Ricordiamo che per “conviventi di fatto”, secondo la definizione prevista dall'articolo 1, comma 36, di tale legge, si intendono “due persone maggiorenni unite stabilmente da legami affettivi di coppia e di reciproca assistenza morale e materiale”.
Il caso di specie veniva sollevato da una donna convivente di fatto di una soggetto deceduto, la quale aveva presentato ricorso in Cassazione vedendosi negare dai giudici di prima cure il diritto ad ottenere la liquidazione della sua quota come partecipante all'impresa, per il periodo in cui aveva lavorato nell'azienda agricola di famiglia.
Il giudice di primo grado aveva respinto il ricorso della donna valutando che il convivente di fatto non poteva essere considerato familiare ai sensi dell'art. 230-bis, terzo comma, del Codice civile. Identicamente si era pronunciata la corte di appello.
Da qui il ricorso proposto alla Suprema Corte, presso la quale la ricorrente evidenziava anche «la mancata considerazione delle mutate sensibilità sociali in materia di convivenza more uxorio, oltre che delle aperture della giurisprudenza sia di legittimità e sia costituzionale»
La Consulta ha accolto le questioni della ricorrente rilevando che, in una società profondamente mutata, vi è stata una convergente evoluzione sia della normativa nazionale, sia della giurisprudenza costituzionale che ha riconosciuto piena dignità alla famiglia composta da conviventi di fatto.
Comunque sono immutate le differenze di disciplina rispetto alla famiglia fondata sul matrimonio.
In questo caso però si tratta di diritti fondamentali, questi devono essere riconosciuti a tutti senza distinzioni come il diritto al lavoro e alla giusta retribuzione.
Tale diritto nel contesto di un'impresa familiare, richiede uguale tutela, versando anche il convivente di fatto, come il coniuge, nella stessa situazione in cui la prestazione lavorativa deve essere protetta.
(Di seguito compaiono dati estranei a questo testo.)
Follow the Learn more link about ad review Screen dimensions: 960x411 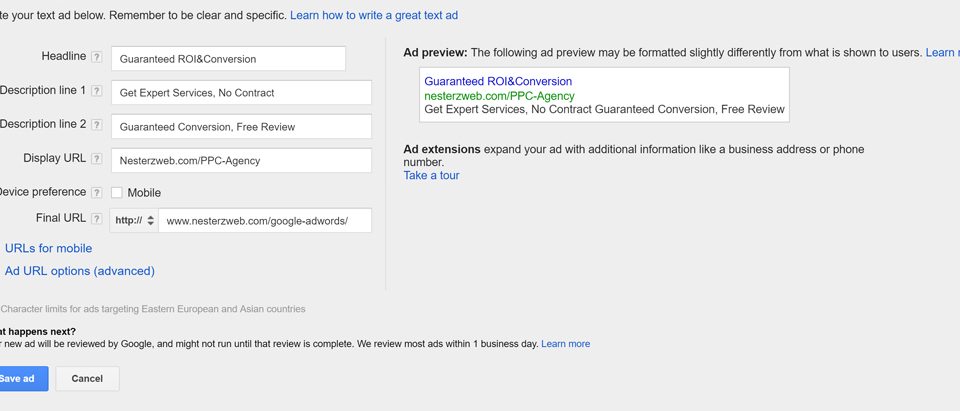pyautogui.click(x=566, y=344)
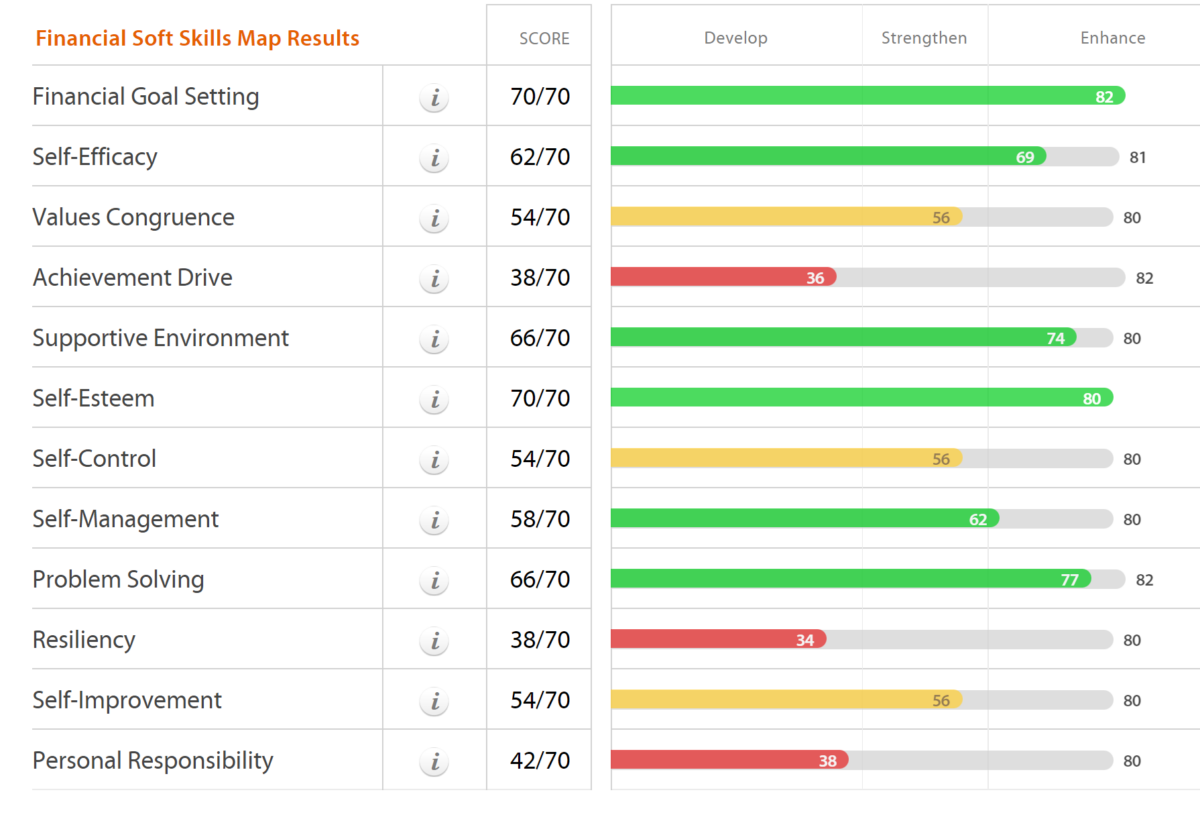Open Self-Efficacy info icon
The width and height of the screenshot is (1200, 821).
[434, 158]

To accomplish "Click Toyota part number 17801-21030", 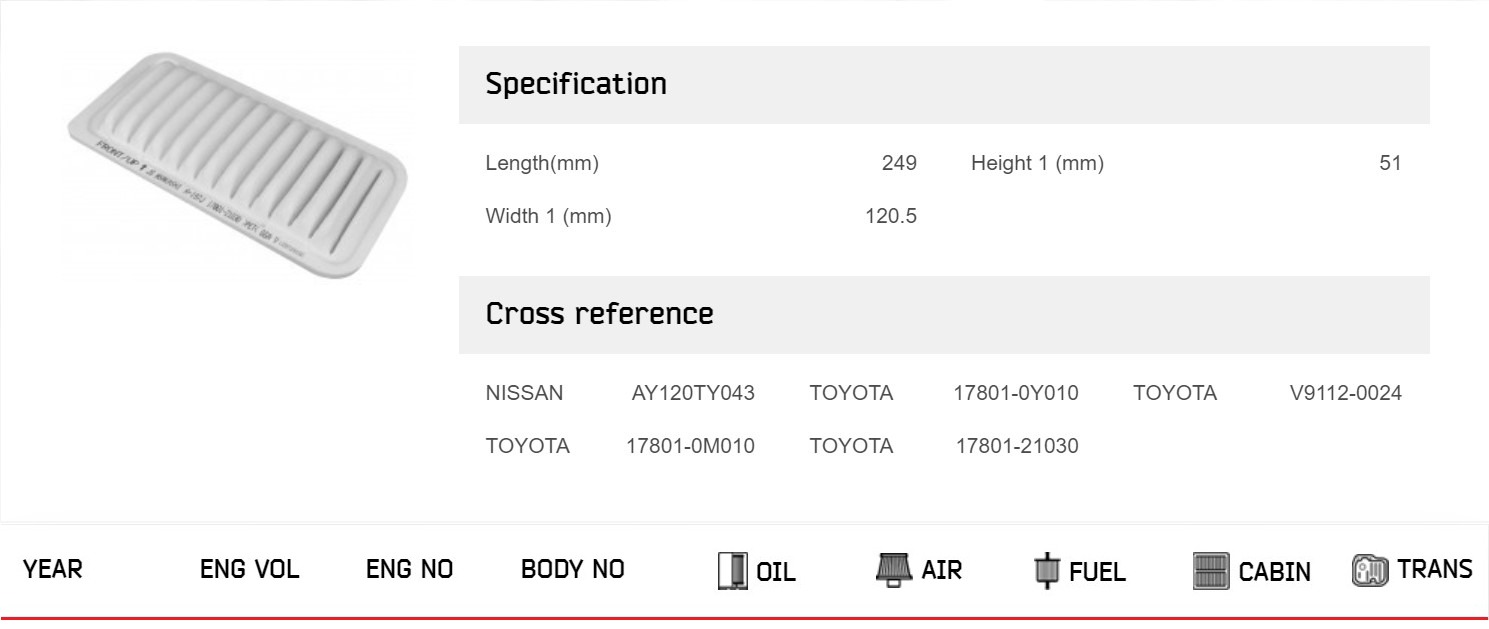I will click(x=1017, y=446).
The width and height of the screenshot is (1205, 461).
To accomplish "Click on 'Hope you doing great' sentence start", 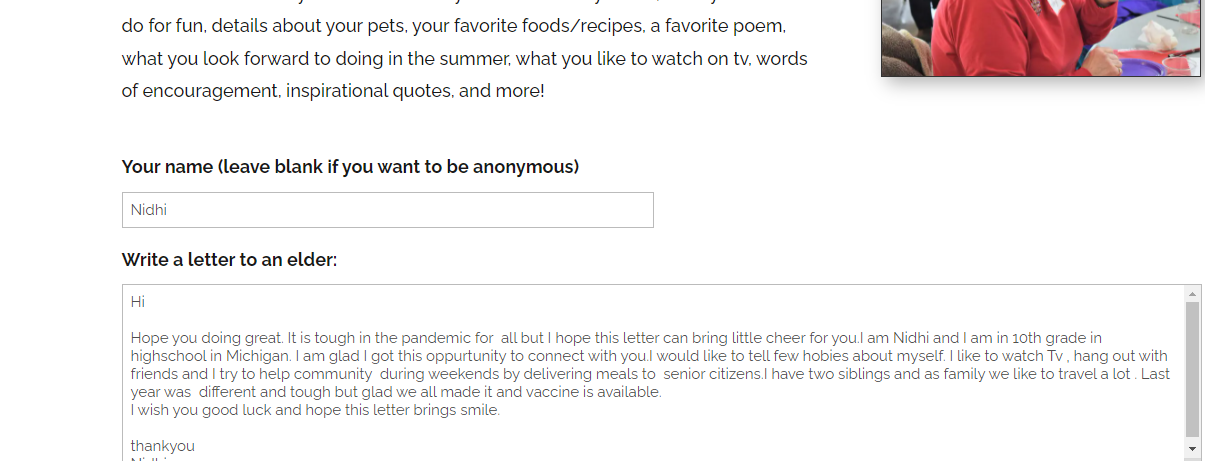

Nel rimandare alla consultazione della corposa sentenza e si evidenzia sinteticamente che la Corte Costituzionale ha praticamente dato ragione alla ricorrente e con la Sentenza n. 148/2024 in oggetto 24 la Corte Costituzionale ha dichiarato l'illegittimità del comma 3 dell'art 230 nella parte in cui non prevede:
- come familiare, oltre al coniuge, ai parenti entro il terzo grado e agli affini entro il secondo, anche il convivente di fatto;
- come impresa familiare quella cui collabora anche il convivente di fatto.
Inoltre, ha dichiarato l'illegittimità costituzionale dell'art 230 ter che riconosce al convivente di fatto una tutela significativamente più ridotta.